Phoebe could not let the lie pass. “There is no proof. My mother was never unfaithful.”
Leary shook his head. “I couldn’t make sense of the letters. They were mostly in Latin.”
“Latin?” Phoebe’s thoughts flashed to the letters from her father’s desk.
“What happened when you couldn’t give the league the proof they wanted?” Jones asked.
“There was a paper in the desk, an article of some kind, at least it was in English. It had a treasure list. I gave them that instead, but they didn’t want it.” Leary slumped over the table.
“And then?” Jones did not let up.
Leary dragged himself upright again. “Then they asked me to bring the boy to the park. I was to give him to another league member in a red tie who would return him to his real family.”
“But you didn’t do it, did you?” Jones pressed on.
“I no longer believed them.” Leary turned pleading eyes toward Phoebe. Phoebe could not look at him. A year Andrew had been missing, in peril, not safe yet.
“We were chasing the dog. The fire exploded at the House of Lords. I saw the fellow in the red tie. The look of him was…” Leary shuddered. “I knew he would not return the boy to his people. I took off my tie and hid it under some bushes. I told Andrew we would go to the fire. I knew that in the crowd no one would notice us. We got wet and cold and covered with ash. Then he wanted to go home. I didn’t know what to do. I couldn’t let him go home. I told him bad men were looking for him and would take him away from his sister because he was a bastard. His job was to hide from them.

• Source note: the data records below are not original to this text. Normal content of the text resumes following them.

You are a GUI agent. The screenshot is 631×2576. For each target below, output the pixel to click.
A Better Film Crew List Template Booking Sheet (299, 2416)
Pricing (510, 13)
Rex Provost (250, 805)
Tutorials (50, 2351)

And never tell anyone his true name.
“In the end I took him with me to Wardour Street. I gave him the last of my money, and a pawn ticket for Hayward’s. They’re square at Hayward’s.”
“You didn’t take him to the magistrate’s office? You sent him off at night, alone?” Phoebe heard her own voice raw and angry. Leary was not a monster, merely a man who had been desperate and afraid. He had meant no harm to Andrew. He simply put his sister’s children first.
“I had to get to my sister. They knew where I lived.”
“You did not see the boy again?” Jones asked.
“Never. Can I get to my sister now?” Leary asked.
*
Leary stopped speaking. Robin put his notes away and rose from the table. He extended a hand to Phoebe. He could no longer think of her as Mrs. Kendall. Her stare was blank, unseeing, as if she’d withdrawn deep inside herself, her widow’s attire some sort of shell. He suspected that Leary’s story had revived the shock of Andrew’s disappearance, the impossibility of it all. The random intrusion of loss dividing an ordered life in half, the way the Thames divided London. He could imagine the thoughts running through her head. How could her brother have vanished from her life in an afternoon?
She took the hand he offered. “Where are these friends of yours?” he asked.
“Here, at Greenwood’s,” she said. “There’s a workroom at the back of the shop.”
“Let me take you to them.” He pushed aside the alcove curtain and signaled Constable Thrupp to stay with Leary. Once Robin had someone to look out for Phoebe, he would settle Leary’s family in something like safety, and secure Leary for later questioning. It could not be good for Leary’s health that he had seen faces of men in the league.
The moment Phoebe came back to herself, she halted. “What is this Benevolent Assistance League?” She gave him an accusing look. “I saw the sign across the street from Shattuck’s shop, next to the hiring agency. Is Shattuck some kind of… spy?”
“He’s a convenience, a tool for whoever is behind this league.”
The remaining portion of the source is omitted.